◆ SUPPLIED DATA:

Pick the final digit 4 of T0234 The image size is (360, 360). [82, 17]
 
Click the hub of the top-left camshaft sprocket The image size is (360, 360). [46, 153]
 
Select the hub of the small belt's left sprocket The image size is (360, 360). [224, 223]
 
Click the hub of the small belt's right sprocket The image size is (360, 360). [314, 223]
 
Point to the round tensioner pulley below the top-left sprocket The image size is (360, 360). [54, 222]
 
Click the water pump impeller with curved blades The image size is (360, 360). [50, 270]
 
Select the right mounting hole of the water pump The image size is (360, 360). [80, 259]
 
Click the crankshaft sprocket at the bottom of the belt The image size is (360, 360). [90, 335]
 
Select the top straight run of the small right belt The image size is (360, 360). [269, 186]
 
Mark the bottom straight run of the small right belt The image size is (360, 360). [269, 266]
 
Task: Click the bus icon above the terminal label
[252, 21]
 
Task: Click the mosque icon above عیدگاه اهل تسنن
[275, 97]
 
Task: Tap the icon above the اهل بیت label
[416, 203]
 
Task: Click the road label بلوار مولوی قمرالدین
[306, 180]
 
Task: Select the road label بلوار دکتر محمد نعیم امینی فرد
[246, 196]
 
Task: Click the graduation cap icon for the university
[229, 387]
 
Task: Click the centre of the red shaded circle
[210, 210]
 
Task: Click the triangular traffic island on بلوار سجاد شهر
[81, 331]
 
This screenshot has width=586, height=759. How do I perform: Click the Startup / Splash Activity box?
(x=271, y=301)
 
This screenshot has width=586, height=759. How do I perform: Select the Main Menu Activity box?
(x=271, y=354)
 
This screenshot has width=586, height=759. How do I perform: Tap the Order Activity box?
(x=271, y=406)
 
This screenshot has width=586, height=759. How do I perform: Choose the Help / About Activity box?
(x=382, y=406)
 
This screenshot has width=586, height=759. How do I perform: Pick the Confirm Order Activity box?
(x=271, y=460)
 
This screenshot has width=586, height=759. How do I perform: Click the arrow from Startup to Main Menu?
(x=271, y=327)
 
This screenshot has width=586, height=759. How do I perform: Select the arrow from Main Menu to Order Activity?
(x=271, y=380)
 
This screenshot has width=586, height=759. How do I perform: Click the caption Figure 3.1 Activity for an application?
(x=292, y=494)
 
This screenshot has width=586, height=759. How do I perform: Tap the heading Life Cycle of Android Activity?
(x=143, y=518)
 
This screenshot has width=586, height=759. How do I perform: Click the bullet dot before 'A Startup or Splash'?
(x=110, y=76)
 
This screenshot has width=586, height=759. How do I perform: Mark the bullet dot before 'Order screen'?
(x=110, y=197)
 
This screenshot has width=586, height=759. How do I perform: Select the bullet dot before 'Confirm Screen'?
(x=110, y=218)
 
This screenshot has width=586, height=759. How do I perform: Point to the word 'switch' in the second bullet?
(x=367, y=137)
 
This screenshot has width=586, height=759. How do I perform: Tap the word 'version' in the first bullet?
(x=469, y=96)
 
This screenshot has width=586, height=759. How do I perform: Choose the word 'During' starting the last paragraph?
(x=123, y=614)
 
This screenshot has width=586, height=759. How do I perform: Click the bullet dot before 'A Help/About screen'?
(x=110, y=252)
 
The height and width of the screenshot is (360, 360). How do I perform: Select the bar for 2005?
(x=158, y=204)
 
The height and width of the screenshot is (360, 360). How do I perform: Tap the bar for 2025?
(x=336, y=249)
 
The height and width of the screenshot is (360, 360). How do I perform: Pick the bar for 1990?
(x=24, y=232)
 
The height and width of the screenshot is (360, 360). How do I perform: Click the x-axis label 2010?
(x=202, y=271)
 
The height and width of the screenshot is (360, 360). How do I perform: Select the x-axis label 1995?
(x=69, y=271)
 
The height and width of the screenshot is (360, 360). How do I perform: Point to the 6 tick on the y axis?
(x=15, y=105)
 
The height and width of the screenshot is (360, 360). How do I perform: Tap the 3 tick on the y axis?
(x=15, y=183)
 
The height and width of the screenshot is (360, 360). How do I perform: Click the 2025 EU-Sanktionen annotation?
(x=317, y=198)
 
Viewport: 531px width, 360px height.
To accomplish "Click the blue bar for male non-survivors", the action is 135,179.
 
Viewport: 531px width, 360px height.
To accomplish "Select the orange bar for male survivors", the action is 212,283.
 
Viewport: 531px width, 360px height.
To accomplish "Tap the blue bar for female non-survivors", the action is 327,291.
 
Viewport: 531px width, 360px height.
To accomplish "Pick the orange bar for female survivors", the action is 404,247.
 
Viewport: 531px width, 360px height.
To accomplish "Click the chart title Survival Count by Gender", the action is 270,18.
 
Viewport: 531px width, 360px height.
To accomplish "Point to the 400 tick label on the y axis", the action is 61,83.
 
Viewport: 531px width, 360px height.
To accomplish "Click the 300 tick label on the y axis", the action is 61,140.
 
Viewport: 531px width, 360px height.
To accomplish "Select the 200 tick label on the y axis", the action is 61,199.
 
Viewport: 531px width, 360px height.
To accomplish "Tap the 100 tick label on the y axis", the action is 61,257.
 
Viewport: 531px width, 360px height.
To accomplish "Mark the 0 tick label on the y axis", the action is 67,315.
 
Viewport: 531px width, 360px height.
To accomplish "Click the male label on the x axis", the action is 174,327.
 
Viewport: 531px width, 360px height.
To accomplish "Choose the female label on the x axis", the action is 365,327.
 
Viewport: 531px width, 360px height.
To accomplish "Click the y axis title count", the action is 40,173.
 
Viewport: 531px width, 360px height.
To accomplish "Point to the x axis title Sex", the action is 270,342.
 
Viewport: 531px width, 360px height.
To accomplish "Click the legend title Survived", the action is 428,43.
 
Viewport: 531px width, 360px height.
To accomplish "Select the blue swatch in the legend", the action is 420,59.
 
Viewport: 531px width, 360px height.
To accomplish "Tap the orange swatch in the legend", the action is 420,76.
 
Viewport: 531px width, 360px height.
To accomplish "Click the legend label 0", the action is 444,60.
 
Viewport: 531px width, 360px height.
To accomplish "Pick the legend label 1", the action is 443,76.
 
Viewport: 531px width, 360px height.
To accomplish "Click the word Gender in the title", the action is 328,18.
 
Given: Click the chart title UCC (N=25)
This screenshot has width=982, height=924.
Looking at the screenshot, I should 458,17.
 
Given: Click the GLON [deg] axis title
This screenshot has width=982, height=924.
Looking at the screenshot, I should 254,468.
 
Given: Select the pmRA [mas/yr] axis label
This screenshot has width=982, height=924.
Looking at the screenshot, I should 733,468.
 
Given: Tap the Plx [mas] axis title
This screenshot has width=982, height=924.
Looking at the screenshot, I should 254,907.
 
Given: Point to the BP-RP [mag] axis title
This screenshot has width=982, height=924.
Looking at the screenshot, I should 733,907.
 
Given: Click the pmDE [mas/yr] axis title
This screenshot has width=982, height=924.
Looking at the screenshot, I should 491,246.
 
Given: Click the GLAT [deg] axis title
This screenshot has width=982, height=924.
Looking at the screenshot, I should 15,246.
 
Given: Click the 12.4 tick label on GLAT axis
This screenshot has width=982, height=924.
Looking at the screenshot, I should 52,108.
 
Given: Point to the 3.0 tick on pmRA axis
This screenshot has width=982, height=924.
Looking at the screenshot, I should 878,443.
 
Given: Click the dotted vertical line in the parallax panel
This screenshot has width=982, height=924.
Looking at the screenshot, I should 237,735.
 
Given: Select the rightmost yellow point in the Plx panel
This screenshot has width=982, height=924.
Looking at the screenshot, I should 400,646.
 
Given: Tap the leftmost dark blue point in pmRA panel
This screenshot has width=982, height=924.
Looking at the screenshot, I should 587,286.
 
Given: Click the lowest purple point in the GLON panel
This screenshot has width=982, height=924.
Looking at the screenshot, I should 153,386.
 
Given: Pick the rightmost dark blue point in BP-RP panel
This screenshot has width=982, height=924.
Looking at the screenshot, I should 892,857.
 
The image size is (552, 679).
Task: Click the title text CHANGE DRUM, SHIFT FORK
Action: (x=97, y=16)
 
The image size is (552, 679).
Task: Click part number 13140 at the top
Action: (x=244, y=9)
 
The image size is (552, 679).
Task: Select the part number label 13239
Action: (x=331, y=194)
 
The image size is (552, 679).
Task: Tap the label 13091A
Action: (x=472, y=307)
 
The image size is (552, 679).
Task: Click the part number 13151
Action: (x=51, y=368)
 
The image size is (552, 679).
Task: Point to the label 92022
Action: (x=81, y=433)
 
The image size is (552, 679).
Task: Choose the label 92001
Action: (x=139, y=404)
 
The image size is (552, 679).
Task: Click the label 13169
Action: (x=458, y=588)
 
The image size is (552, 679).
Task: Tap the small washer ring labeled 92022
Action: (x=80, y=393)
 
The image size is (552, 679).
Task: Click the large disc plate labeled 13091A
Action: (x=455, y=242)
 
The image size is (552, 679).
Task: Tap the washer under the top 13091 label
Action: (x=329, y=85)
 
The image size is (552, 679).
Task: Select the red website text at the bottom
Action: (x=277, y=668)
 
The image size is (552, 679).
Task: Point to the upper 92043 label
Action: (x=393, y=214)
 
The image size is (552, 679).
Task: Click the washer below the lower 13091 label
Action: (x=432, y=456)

◆ WRITTEN EXERCISE: Please update everything from the line containing "Task: Click the mosque" down to the line containing "(x=271, y=301)" in the records above, replacing "road label" with "street name" and leaving everything else unchanged.

◆ THE OUTPUT:
Task: Click the mosque icon above عیدگاه اهل تسنن
[275, 97]
 
Task: Tap the icon above the اهل بیت label
[416, 203]
 
Task: Click the street name بلوار مولوی قمرالدین
[306, 180]
 
Task: Select the street name بلوار دکتر محمد نعیم امینی فرد
[246, 196]
 
Task: Click the graduation cap icon for the university
[229, 387]
 
Task: Click the centre of the red shaded circle
[210, 210]
 
Task: Click the triangular traffic island on بلوار سجاد شهر
[81, 331]
 
This screenshot has width=586, height=759. How do I perform: Click the Startup / Splash Activity box?
(x=271, y=301)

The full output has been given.